Staff introduce students in Museum Studies to research by having them read and critique a number of journal articles (Figure 11). Later, students are required to complete a research project using specimens in the collections as well as the paleontological literature. Students report the results of their work orally in class and also write a research paper in the format of a journal article.

Loans — Museums, like the Alf Museum, make specimens in their permanent collections available for use by other institutions through loans. Requests for loans are usually granted. A measure of the importance of a museum's collections is how often specimens are requested for loan. Specimens loaned to other institutions may be used for exhibit, but are more commonly used for research. Museums usually loan specimens for a period of up to one year and most loans are returned promptly. However, once specimens leave the premises, the lending institution has limited power to enforce the loan deadline and specimens can be on loan for a dozen years or more.

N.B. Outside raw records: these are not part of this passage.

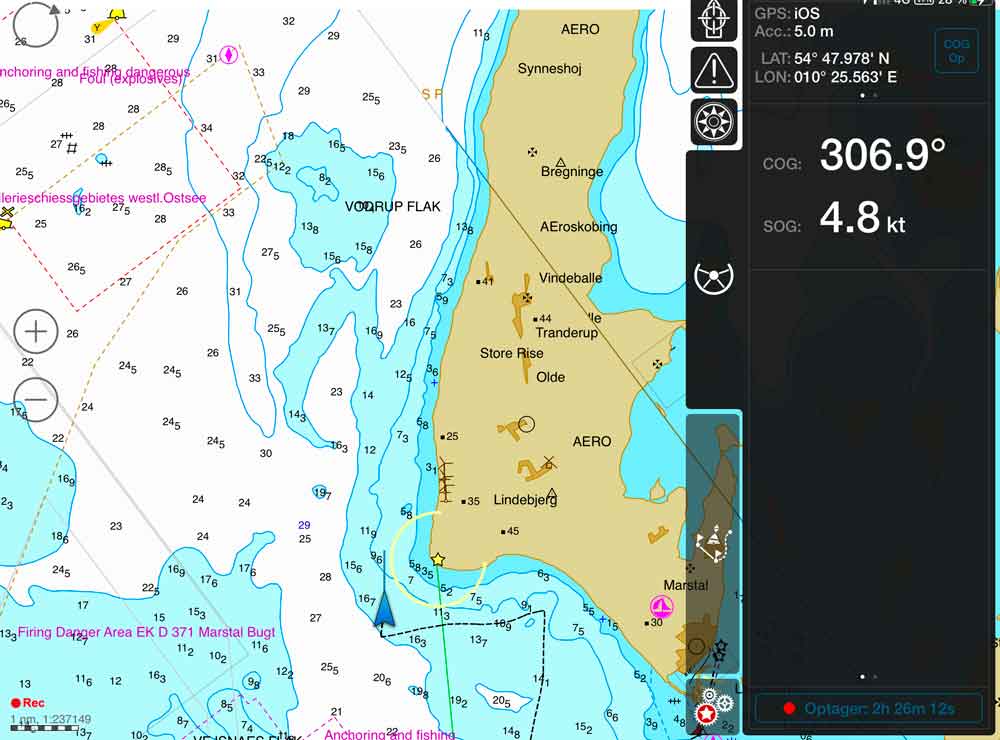Toggle the COG Op button
1000x740 pixels.
(956, 50)
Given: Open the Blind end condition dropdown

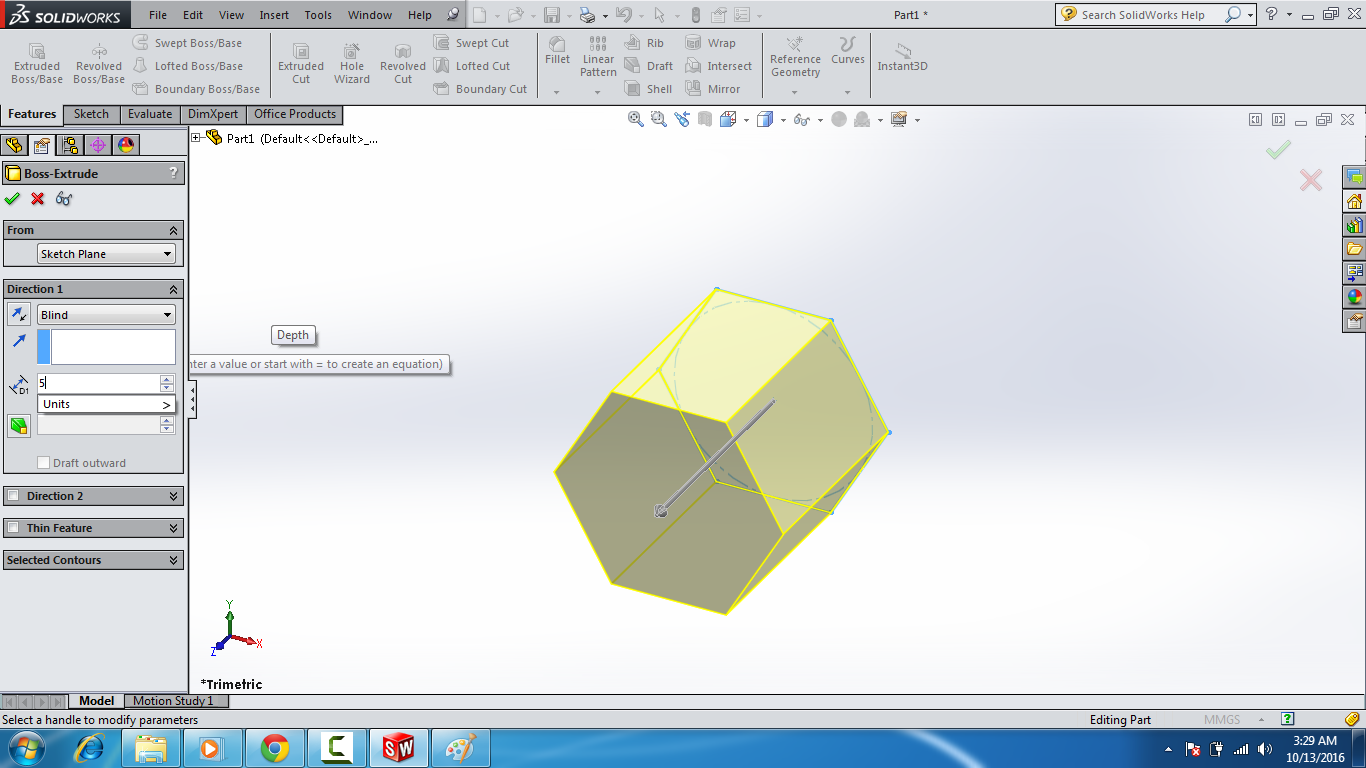Looking at the screenshot, I should [106, 314].
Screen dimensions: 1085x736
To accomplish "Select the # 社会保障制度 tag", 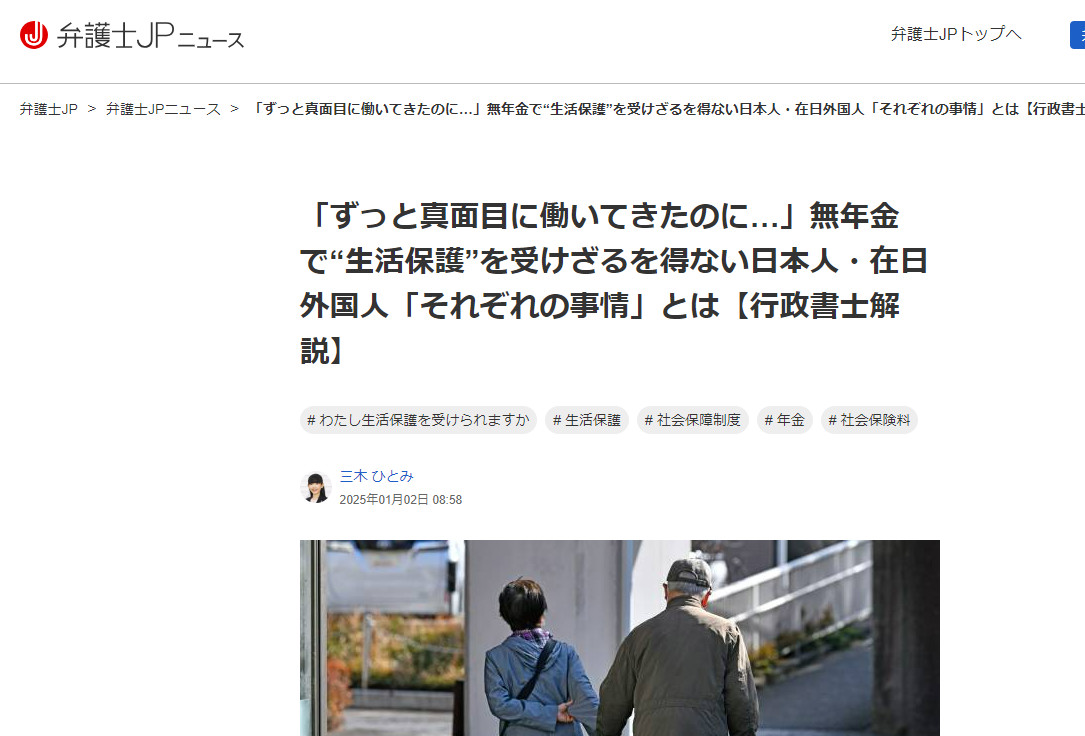I will coord(693,420).
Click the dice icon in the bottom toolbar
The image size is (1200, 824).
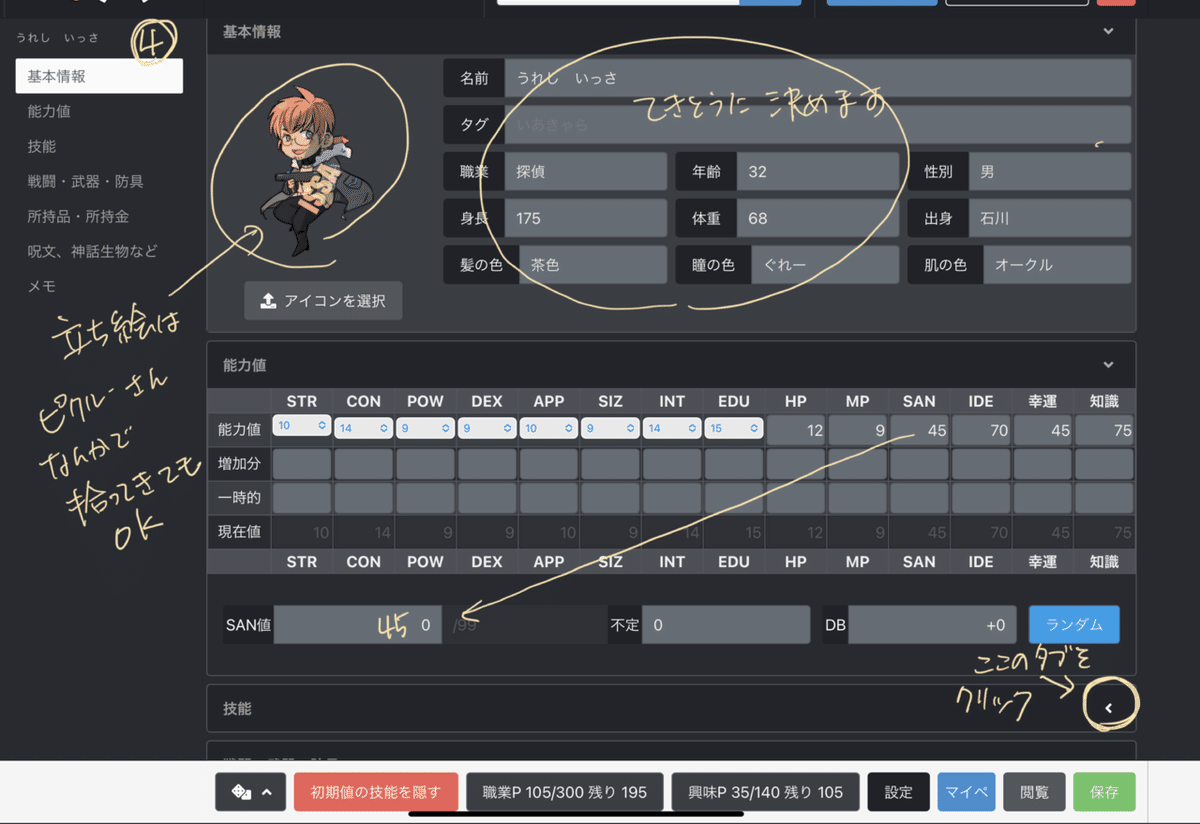[241, 791]
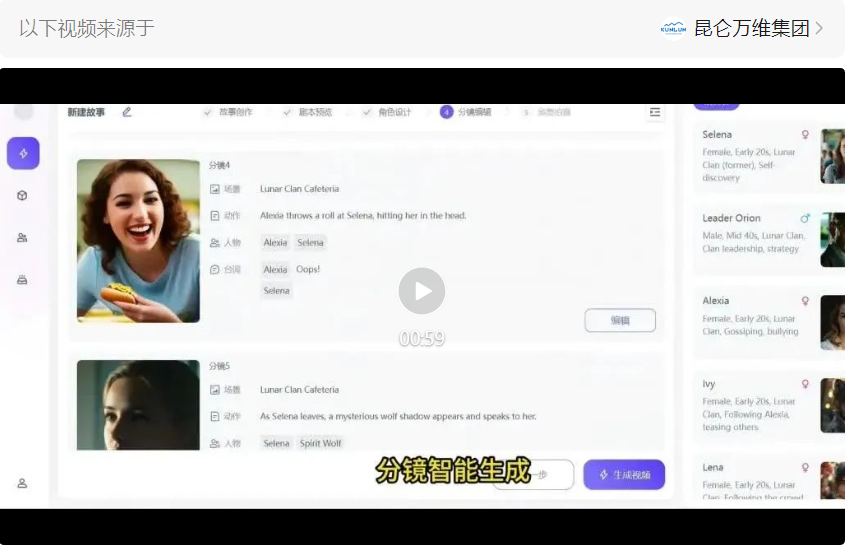Toggle the list panel icon at top right
The width and height of the screenshot is (845, 545).
coord(655,112)
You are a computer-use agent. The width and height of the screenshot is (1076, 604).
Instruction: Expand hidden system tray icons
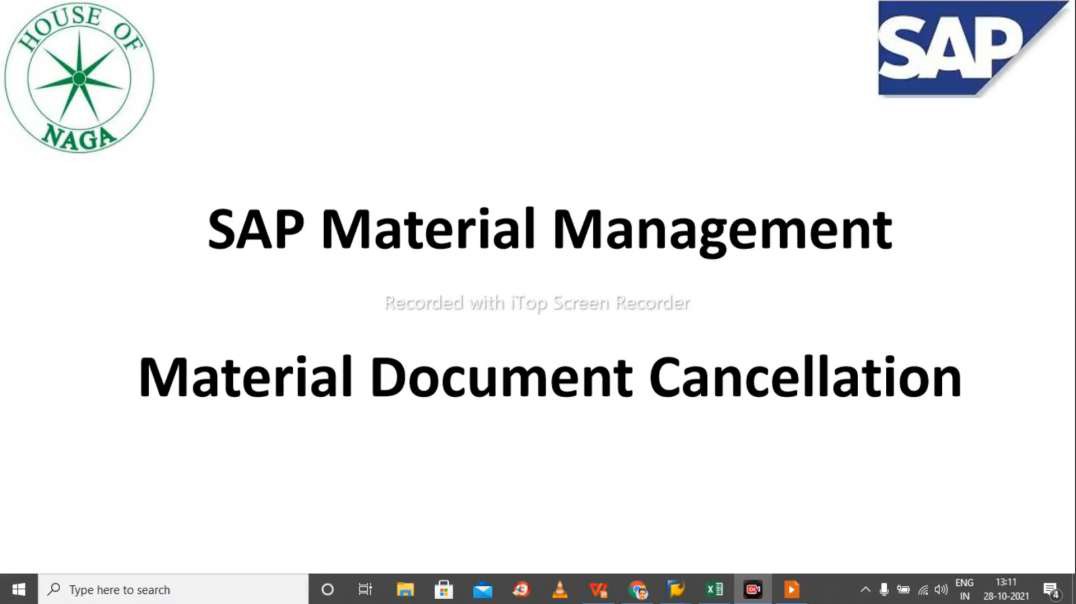coord(865,589)
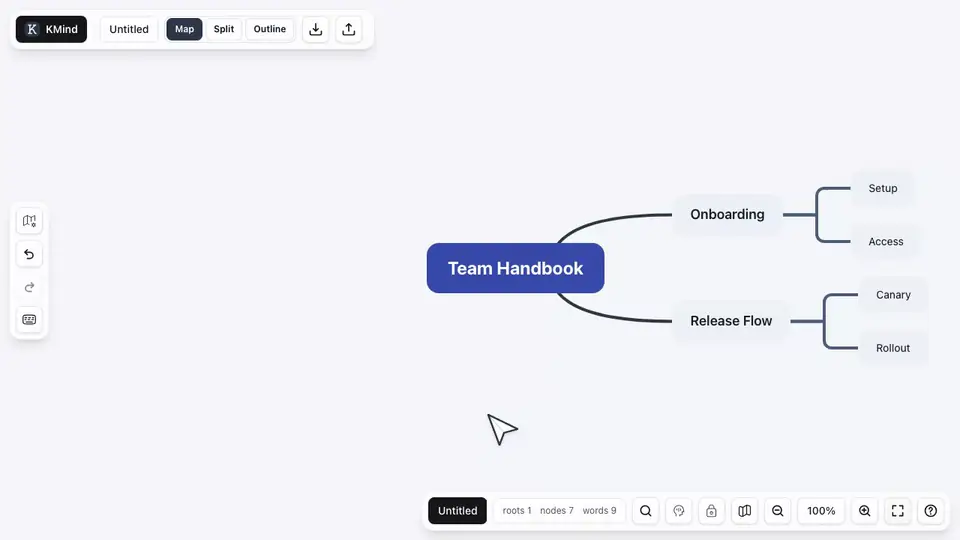Select the Map view tab

[x=184, y=29]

Students in the Museum Studies course at The Webb Schools of California have the unique opportunity to learn how to function as museum scientists working in a paleontology museum. Using the facilities of The Raymond M. Alf Museum of Paleontology, students are instructed in various museum activities, from how to collect fossils so they retain their maximum scientific value, to how the permanent collections are organized so that fossils can be retrieved for use in education, research, exhibit, and loan. Students who excel in the Museum Studies course are well prepared to volunteer or perhaps even seek employment at other types of natural history museums. But more importantly, students leave the course with a deeper understanding of the mission of the Alf Museum and how the museum serves both the general public and the scientific community.